Tesla (TSLA) proved to be the most-searched-for stock worldwide, where it was the leading stock in 10 countries. Many factors contribute to Tesla’s popularity, such as its impressive growth from 2016 to 2022 where it experienced a 1,631% increase in units sold.
The electric carmaker introduced a mild price increase across numerous countries earlier this week, including in the US, Canada, China and Japan. But the prices of its top-selling models remain lower today than earlier in the year following multiple price cuts that have stoked fears about demand and profitability.

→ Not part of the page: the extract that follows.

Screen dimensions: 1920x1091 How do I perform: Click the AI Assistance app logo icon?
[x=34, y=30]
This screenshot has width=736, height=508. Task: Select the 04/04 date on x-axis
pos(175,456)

Tesla is also widely considered a “meme stock” due to CEO Elon Musk’s regular tweets about the company, which has been known to cause erratic share price movements.
BP (BP) ranks second with 1,992,000 monthly searches. The British oil and gas company also ranks as the number one most-searched-for stock in the UK with 165,000 monthly searches. BP’s rise in search interest is likely due to its recent record profits of £22 billion for 2022 and the social media attention surrounding the announcement. BP’s share price rose 7% in early 2023 when the profits were announced.
While BP may have been the subject of discussion among retail investors, it is not considered a meme stock in the same way as stocks like GameStop or AMC Entertainment are. That’s because it doesn’t experience the same dramatic price movements caused by social media-driven speculation.
In third place is the Singaporean internet company Sea Ltd (SE), which has amassed 1,564,800 monthly searches, 427,200 less than BP. Despite this, Sea Ltd stock doesn’t rank within the UK’s top 21 stocks. The stock is most popular in the United States, India and Brazil.
What are meme stocks?
Given the increasing popularity of meme stocks – such as Tesla – and the volatility social-media-driven stocks can cause, it’s important for retail traders to understand the phenomenon before making any decisions.
Josh Warner, Market Analyst at City Index, said, “A meme stock refers to a publicly-listed company that has grabbed the attention of retail traders and is stirring discussed on social media forums. Hype is created on these forums and fuelled by rumours, speculation, and theories – many of which ignore what can often be flawed fundamentals.
“GameStop and AMC Entertainment are widely thought to be the two original meme stocks.
“Although many traders look for inspiration on social media forums, meme stocks are known for considerable volatility. They’re almost akin to small-scale speculative bubbles, driven mainly by sentiment.
“To manage the risk of volatility, you should attach stop losses to your positions, to close your trade once the market turns against you. But in fast-moving markets, stop losses can’t always be executed at your desired price.”